- _Work item_
Only the text is wanted; write out each record below exactly and exclude all pictures.

##### Exercise input

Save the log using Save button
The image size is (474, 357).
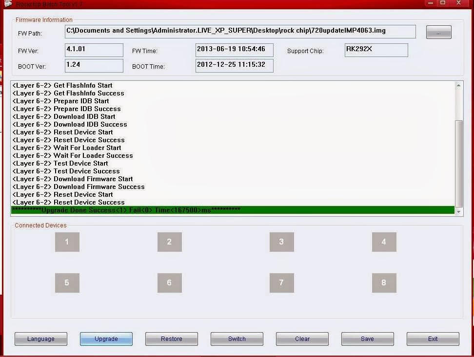[x=367, y=338]
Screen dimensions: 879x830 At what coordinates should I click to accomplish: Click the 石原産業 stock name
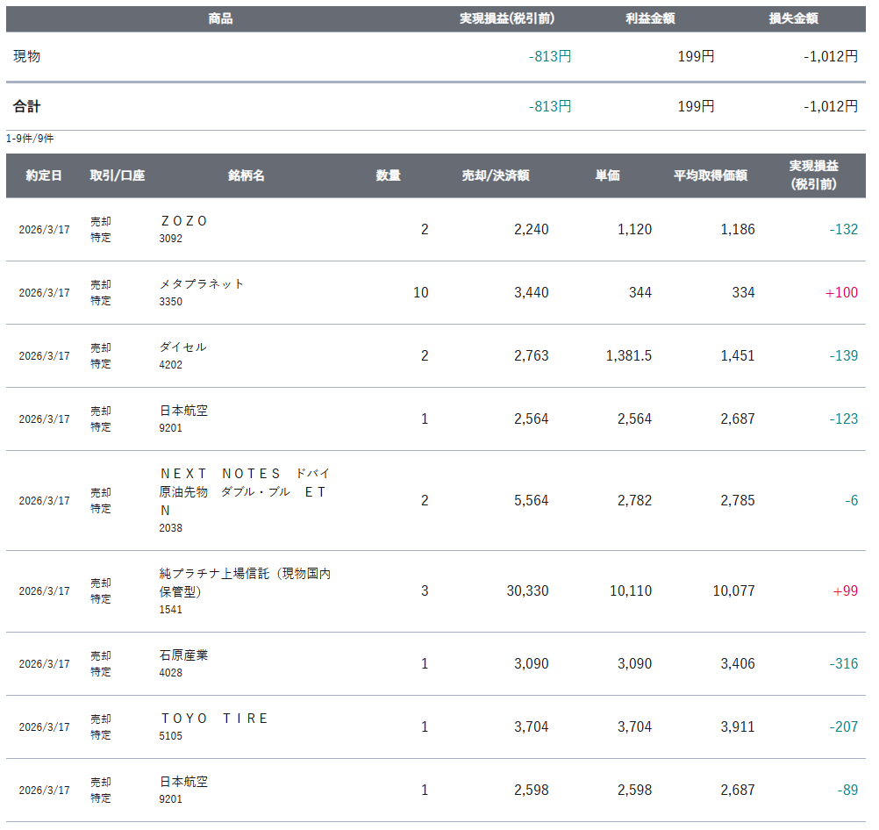point(183,655)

##########

- _Task answer_
Save the log using Save button
The image size is (474, 357).
[x=367, y=338]
Screen dimensions: 879x830 At what coordinates should I click to accomplish: Click the 石原産業 stock name
point(183,655)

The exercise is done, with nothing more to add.